Read the first layer from a file or files into a single Spark DataFrame:

sdf = read_vector_files(
    path="/path/to/files/",
    suffix=".ext",
)

Filename pattern matching

Read files that begin with “abc” into a single Spark DataFrame:

sdf = read_vector_files(
    path="/path/to/files/",
    pattern="abc*",
    suffix=".ext",
)

Read files that end with four digits into a single Spark DataFrame:

sdf = read_vector_files(
    path="/path/to/files/",
    pattern="*[0-9][0-9][0-9][0-9]",
    suffix=".ext",
)

For more information on pattern matching using Unix shell-style wildcards, see Python’s fnmatch module.

Reading files from nested folders

By default, the library will only look within the specified folder. To enable recursive searching of subdirectories, use the recursive argument.

Given the following folder structure:

/path/to/files
|    file_0.ext
|    file_1.ext
|
|-- subfolder
|        file_2.ext
|        file_3.ext
sdf = read_vector_files(
    path="/path/to/files/",
    suffix=".ext",
)

will read file_0.ext and file_1.ext, while

sdf = read_vector_files(
    path="/path/to/files/",
    suffix=".ext",
    recursive=True,
)

will read file_0.ext, file_1.ext, subfolder/file_2.ext, and subfolder/file_3.ext.

Reading layers

Read a specific layer for a file or files, using layer name:

sdf = read_vector_files(
    path="/path/to/files/",
    suffix=".ext",
    layer_identifier="layer_name"
)

or layer index:

sdf = read_vector_files(
    path="/path/to/files/",
    suffix=".ext",
    layer_identifier=1
)

GDAL Virtual File Systems

Read compressed files using GDAL Virtual File Systems:

sdf = read_vector_files(
    path="/path/to/files/",
    suffix=".gz",
    layer_identifier="layer_name",
    vsi_prefix="/vsigzip/",
)

For more information, see GDAL Virtual File Systems.

User-defined Schema

By default, a schema will be generated from the first file in the folder. For a single tabular dataset that has been partitioned across several files, this will work fine.

However, it won’t work for a list format like GML, as not every file will contain the same fields.
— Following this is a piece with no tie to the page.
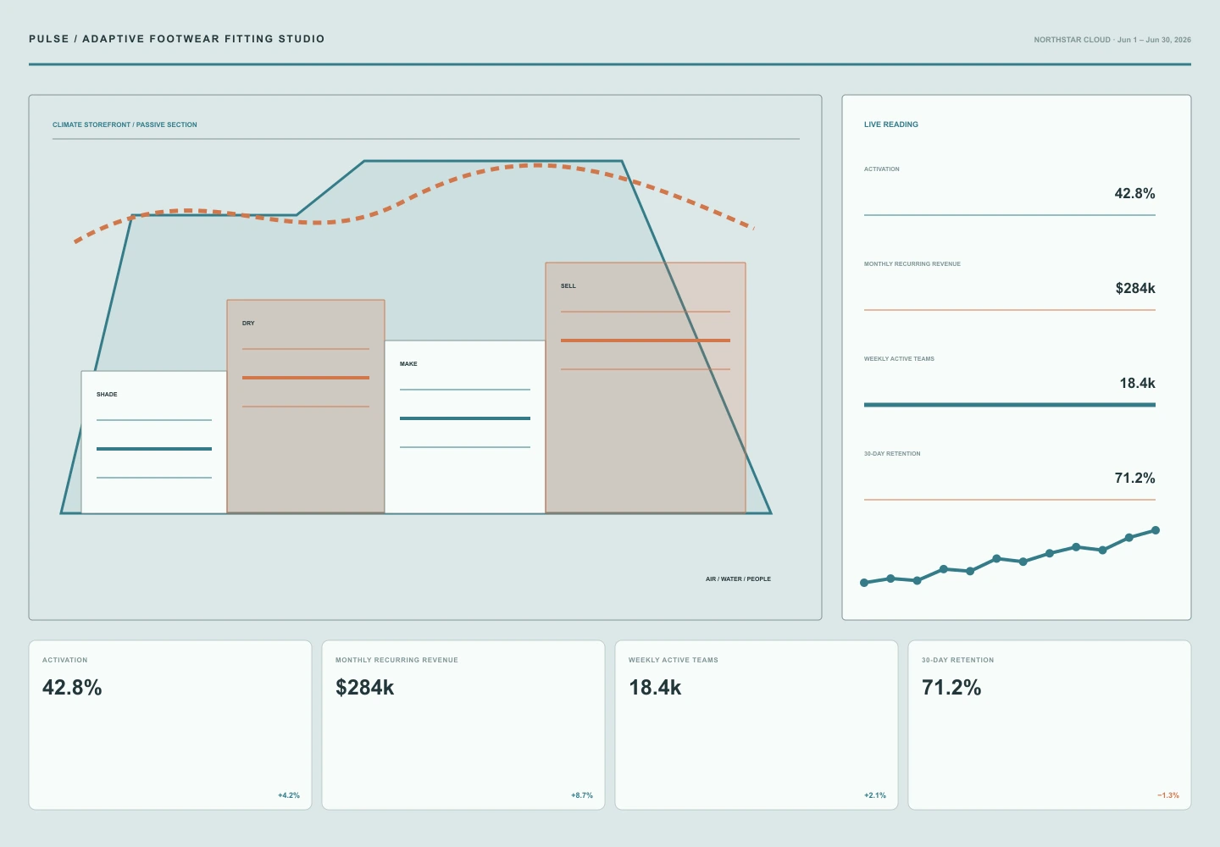
Task: Click the MAKE block label
Action: 408,364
In this case, you can define a schema yourself. You will also need to set the coerce_to_schema flag to True.

schema = StructType(
    [
        StructField("id", LongType()),
        StructField("category", StringType()),
        StructField("geometry", BinaryType()),
    ]
)

sdf = read_vector_files(
    path="/path/to/files/",
    suffix=".ext",
    layer_identifier="layer_name",
    schema=schema,
    coerce_to_schema=True,
)

Concurrency Strategy

By default, the function will parallelise across files.
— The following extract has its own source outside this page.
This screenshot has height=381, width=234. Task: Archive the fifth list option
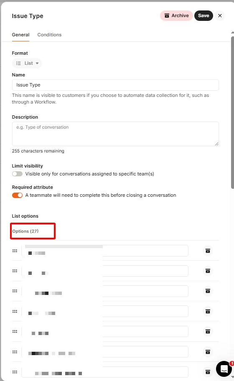pos(208,331)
This should work well for single dataset that has been partitioned across several files. Especially if it has been partition so that those individual files can be comfortably read into memory on a single machine.

However, the function also provides a way of parallelising across chunks of rows within a file or files.

sdf = read_vector_files(
    path="/path/to/files/",
    suffix=".ext",
    concurrency_strategy="rows",
)

By default, a chunk will consist of 1 million rows but you can change this using the ideal_chunk_size parameter.

sdf = read_vector_files(
    path="/path/to/files/",
    suffix=".ext",
    concurrency_strategy="rows",
    ideal_chunk_size=5_000_000,
)

Warning

Reading chunks adds a substantial overhead as files have to be opened to get a row count. The “rows” strategy should only be used for a single large file or a small number of large files.

Functions for reading a GeoPackage using Spark’s JDBC drivers.

Reading a GeoPackage using Spark’s JDBC drivers.

Register the GeoPackage Dialect

To read a GeoPackage using Spark’s JDBC drivers, you will need to register a custom mapping of GeoPackage to Spark Catalyst types.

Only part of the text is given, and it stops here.